(Stored data)
..............................
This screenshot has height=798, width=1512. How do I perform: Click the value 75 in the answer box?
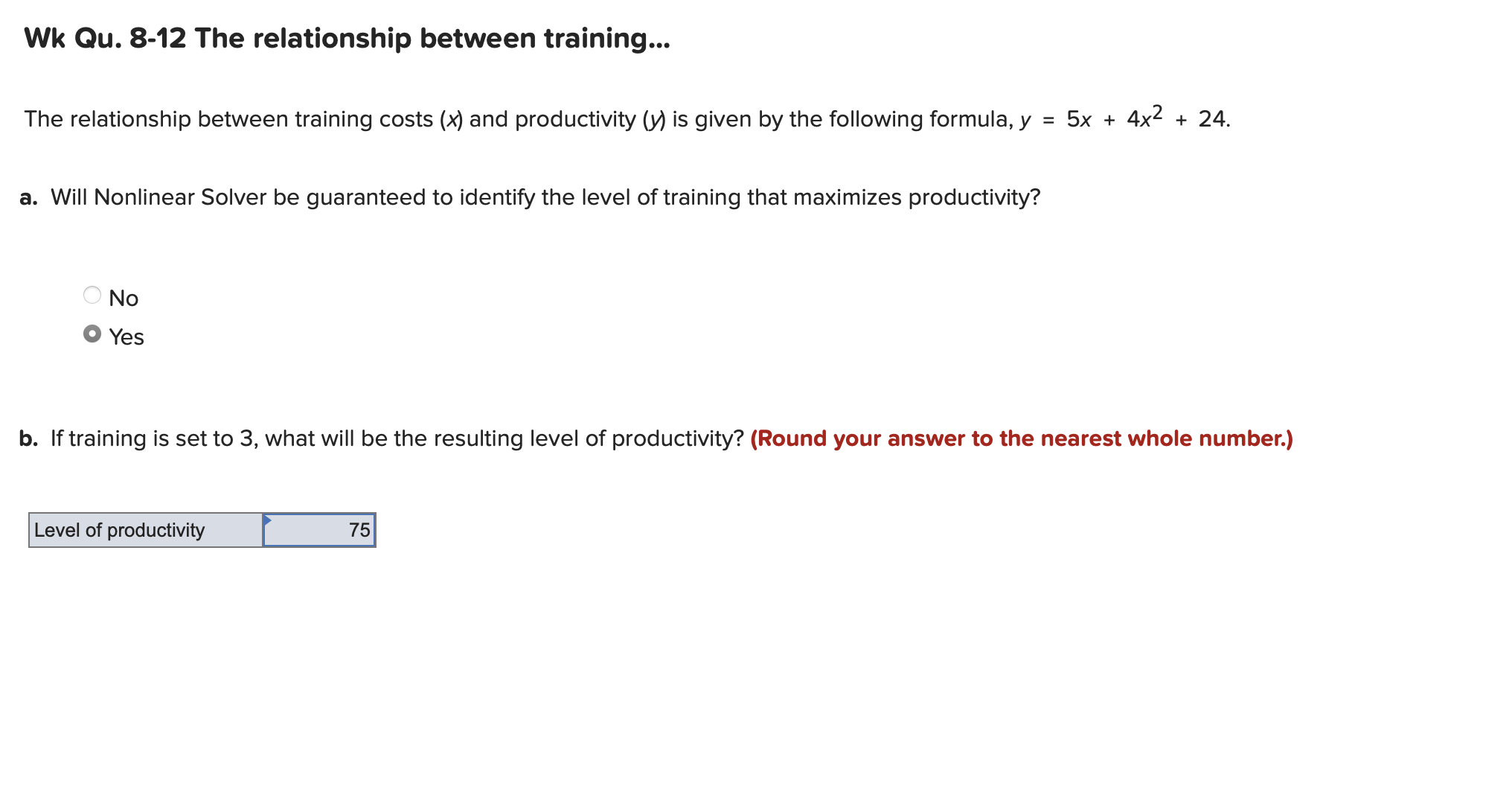click(x=359, y=530)
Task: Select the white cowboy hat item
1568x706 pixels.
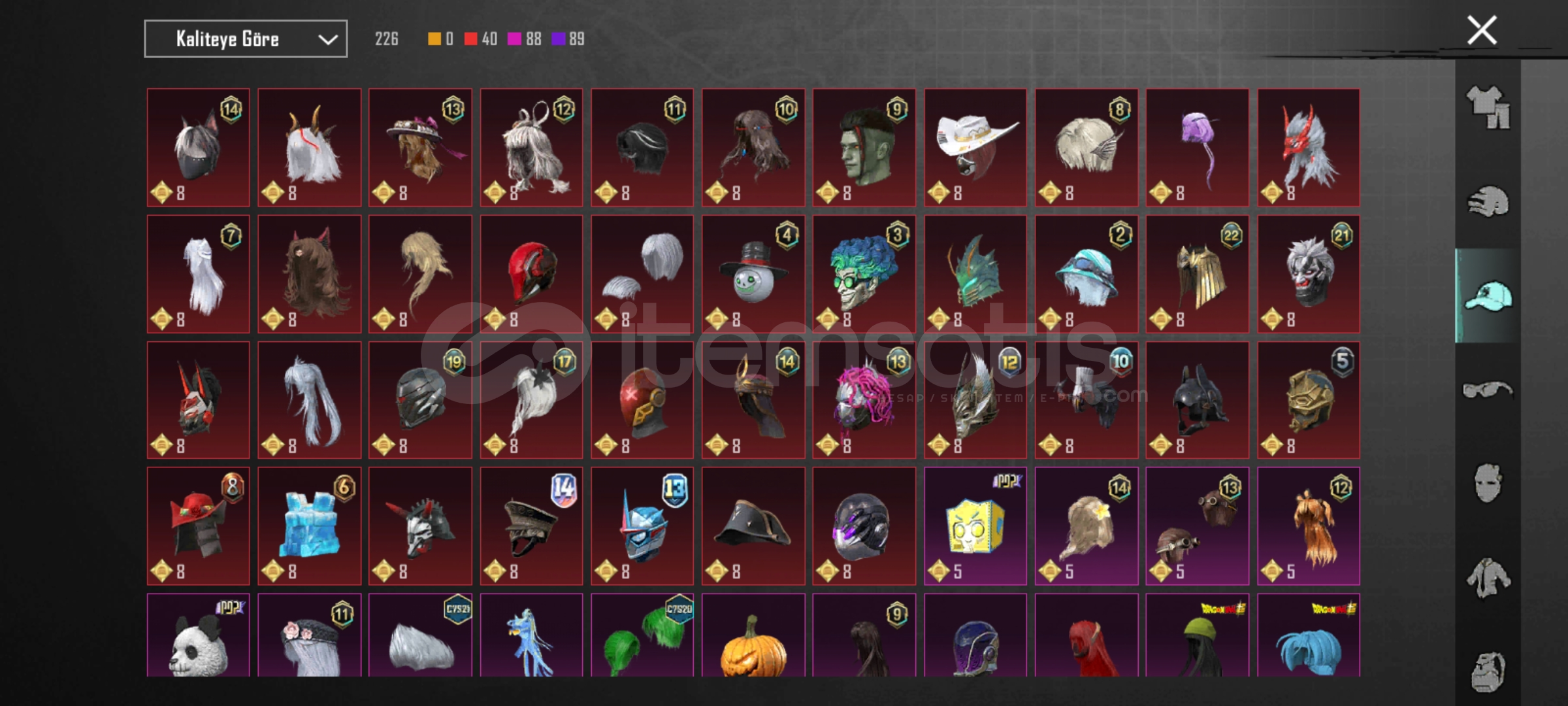Action: click(975, 148)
..............................
Word for word and without any pictures, return all of the lines above.

=== Exercise solution ===
This screenshot has height=798, width=1512. How do I perform: Click the value 75 in the answer box?
click(x=359, y=530)
Task: Select the white cowboy hat item
1568x706 pixels.
Action: click(975, 148)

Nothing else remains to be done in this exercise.